:: The input
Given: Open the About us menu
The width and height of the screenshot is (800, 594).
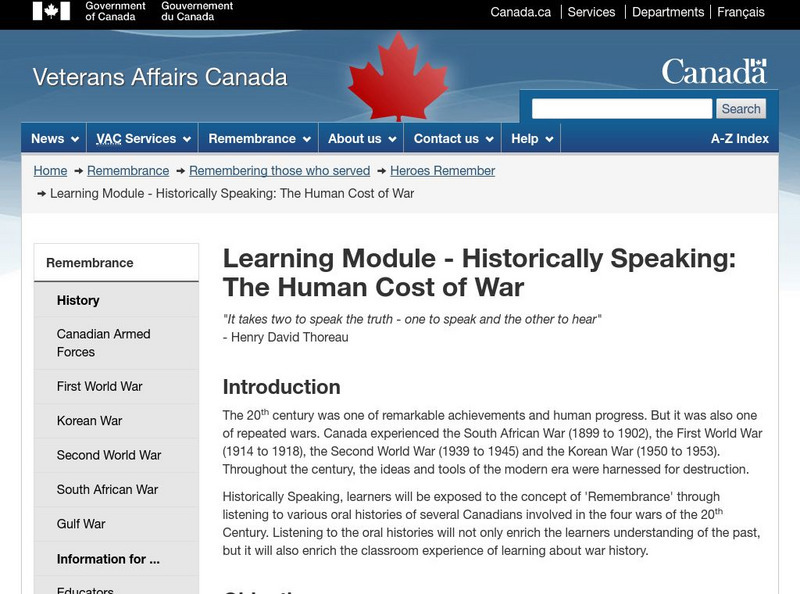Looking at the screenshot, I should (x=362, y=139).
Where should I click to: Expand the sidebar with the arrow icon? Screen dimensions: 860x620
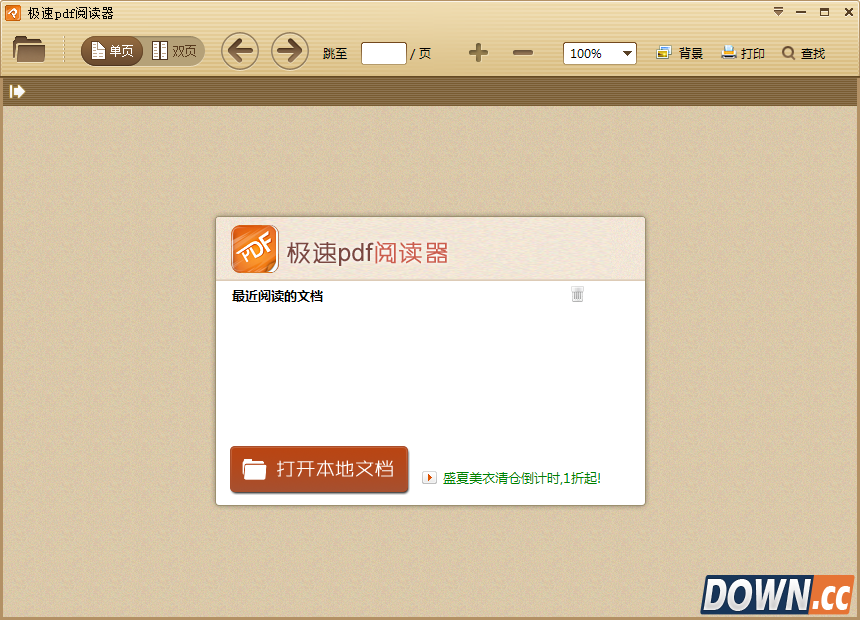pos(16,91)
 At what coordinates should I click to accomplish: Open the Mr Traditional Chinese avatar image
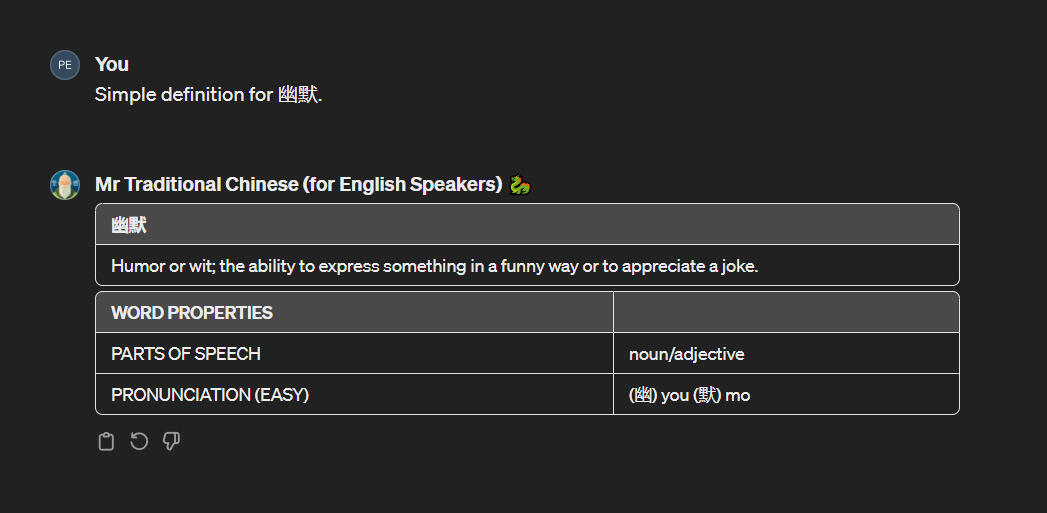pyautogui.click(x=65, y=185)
::::
▶ _Work order_
Return exactly the lines from the one containing "Where should I" through the end of the records, leaving out every picture.

▶ _Answer below_
Where should I click to: Expand the sidebar with the arrow icon? Screen dimensions: 860x620
pos(16,91)
 At what coordinates should I click to accomplish: Open the Mr Traditional Chinese avatar image
pyautogui.click(x=65, y=185)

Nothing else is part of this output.